How to find the Newton polygon of the polynomial product $ \ \prod_{i=1}^{p^2} (1-iX)$ ?
Answer:
Let $ \ f(X)=\prod_{i=1}^{p^2} (1-iX)=(1-X)(1-2X) \cdots (1-pX) \cdots (1-p^2X).$
If I multiply , then we will get a polynomial of degree $p^2$.
But it is complicated to express it as a polynomial form.
So it is complicated to calculate the vertices $ (0, ord_p(a_0)), \ (1, ord_p(a_1)), \ (2, ord_p(a_2)), \ \cdots \cdots$
of the above product.
Help me doing this
Best Answer
It’s really quite simple.
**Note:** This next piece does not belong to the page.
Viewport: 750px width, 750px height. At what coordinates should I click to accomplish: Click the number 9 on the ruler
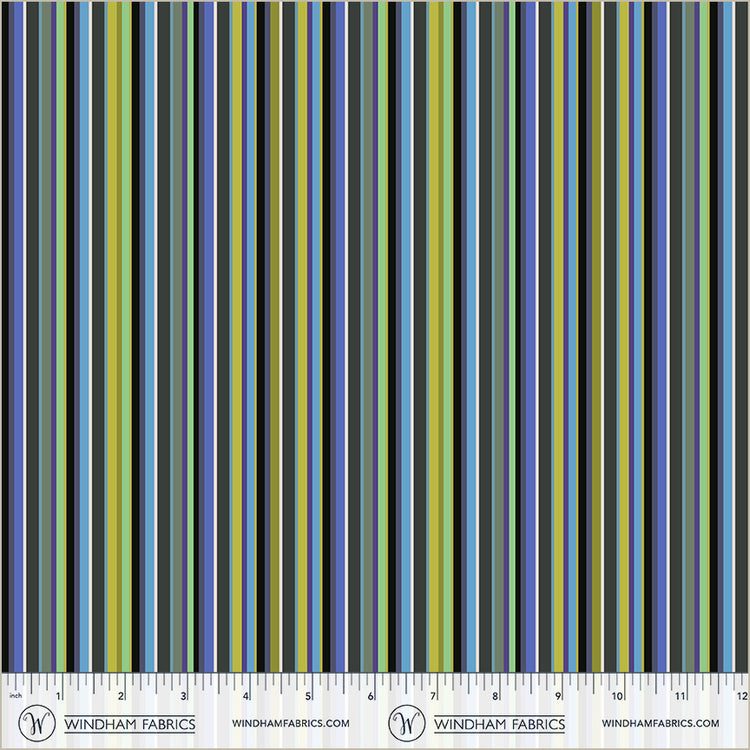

There are $p^2-p$ roots $\rho$ with $v(\rho)=0$, $p-1$ roots with $v(\rho)=-1$, and one root with $v(\rho)=-2$. Consequently, there is one segment of the polygon with slope $0$ and width $p^2-p$, one segment with slope $1$ and width $p-1$, and one segment with slope $2$ and width $1$.
Thus, the vertices are $(0,0)$, $(p^2-p,0)$, $(p^2-1,p-1)$, and $(p^2,p+1)$.